Tightening Security in Safeguard Send for Office 365

As Safeguard Send for Office 365 matures, it’s important to tighten up security as more and more customers begin using it.  As a result, we will be implementing security features in the add-in, and if you use this add-in, some changes will impact you in the next 30 days.  We have implemented the following:

1) We turned off debugging by default.  You can always turn it back on, but previously it was the default to have it on during the early stages of development.  As the add-in gets more use, we no longer need all that information and are defaulting to not having debugging enabled for all users.

2) Although using “https” is the default for the add-in, it was possible to be able to also use the non-secure version if needed (that is, by using just “http”).  Going forward, we now force the use of “https”.

3) In combination with #2, we also force TLS 1.2 (we previously allowed TLS 1.0 and 1.1).

4) Previously, the add-in fetches your rules by calling out to our server and it uses your email address in the URL to get your rules.  We now embed any email address into the body of the fetch instead of being in the URL.  This required a change to both the client side and the server side of the add-in.  Note that because we use https and not plain old http, that the email address was never in danger of being exposed – but some web analyzers can capture the complete URL you are navigating to and as we grow we want to avoid prying eyes wherever possible.

5) We now enforce the use of API-Keys.  This is a “secret handshake” between your browser and our server (this is different than just https encryption).

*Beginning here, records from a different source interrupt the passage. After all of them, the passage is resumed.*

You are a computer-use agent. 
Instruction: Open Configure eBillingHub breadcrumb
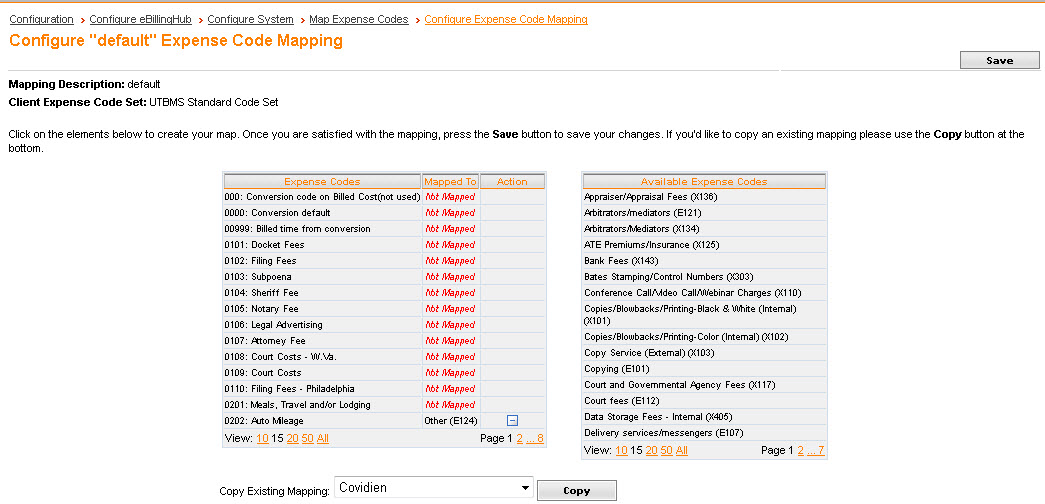[x=140, y=20]
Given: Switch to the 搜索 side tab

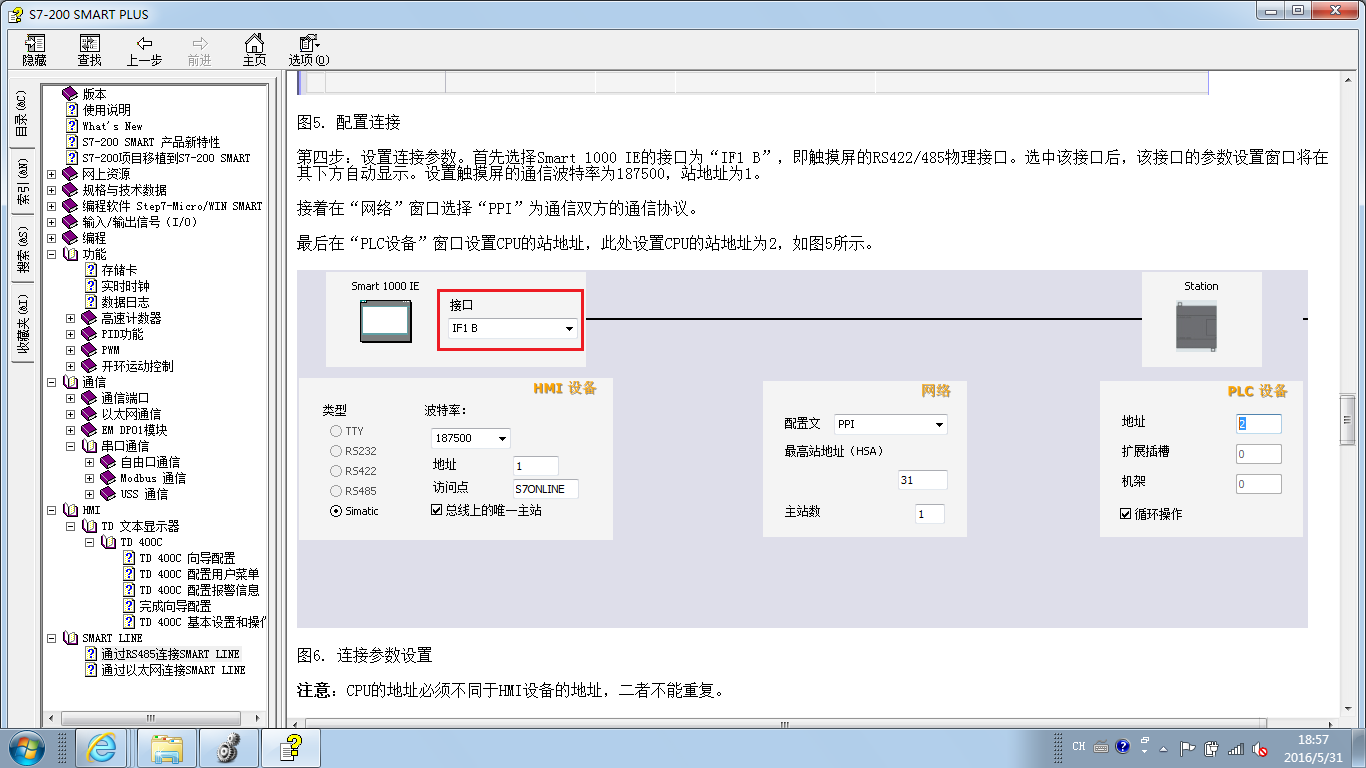Looking at the screenshot, I should [21, 249].
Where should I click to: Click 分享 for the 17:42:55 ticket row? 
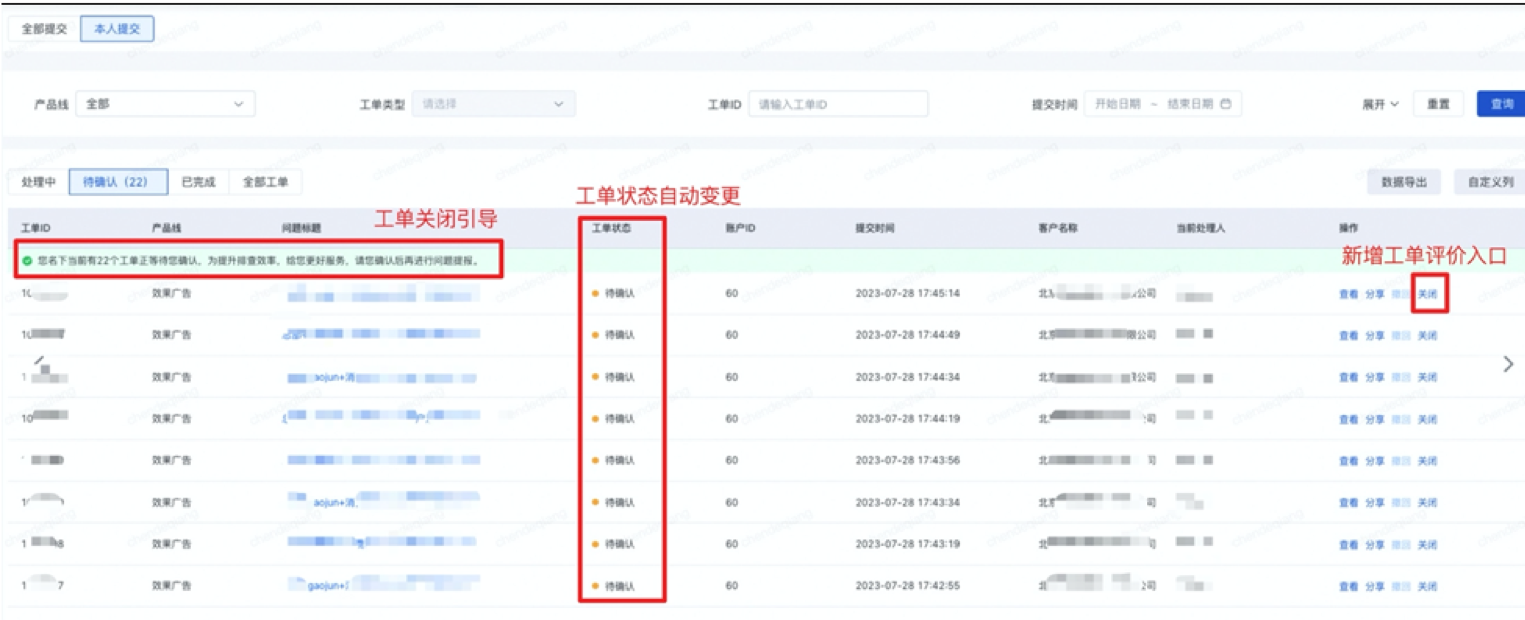(x=1375, y=586)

6) We now perform request validation checks to prevent script attacks.

7) We implemented a new installation URL (https://addins.sperrysoftware365.com) for both better security and greatly improved performance (through the use of a cache known as a CDN).

These last two changes are big because they will be a breaking change – that is, once implemented it will prevent your current version from working unless you upgrade.

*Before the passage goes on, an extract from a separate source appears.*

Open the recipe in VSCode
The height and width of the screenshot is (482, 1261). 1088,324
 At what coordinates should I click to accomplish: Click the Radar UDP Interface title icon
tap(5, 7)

The first part of this upgrade took place over the last 30 days.

The next part is up to you, because you have until Wednesday, July 6th to remove and re-add the add-in.  We will of course send out reminders until that time to make sure that no one gets locked out when we finalize the changes on Wednesday, July 6th.

We expect this inconvenience to be a one time event.

To help you, we have refreshed our guide to removing and re-adding the add-in.  You can begin by following our guides to removing the add-in, then adding it back in.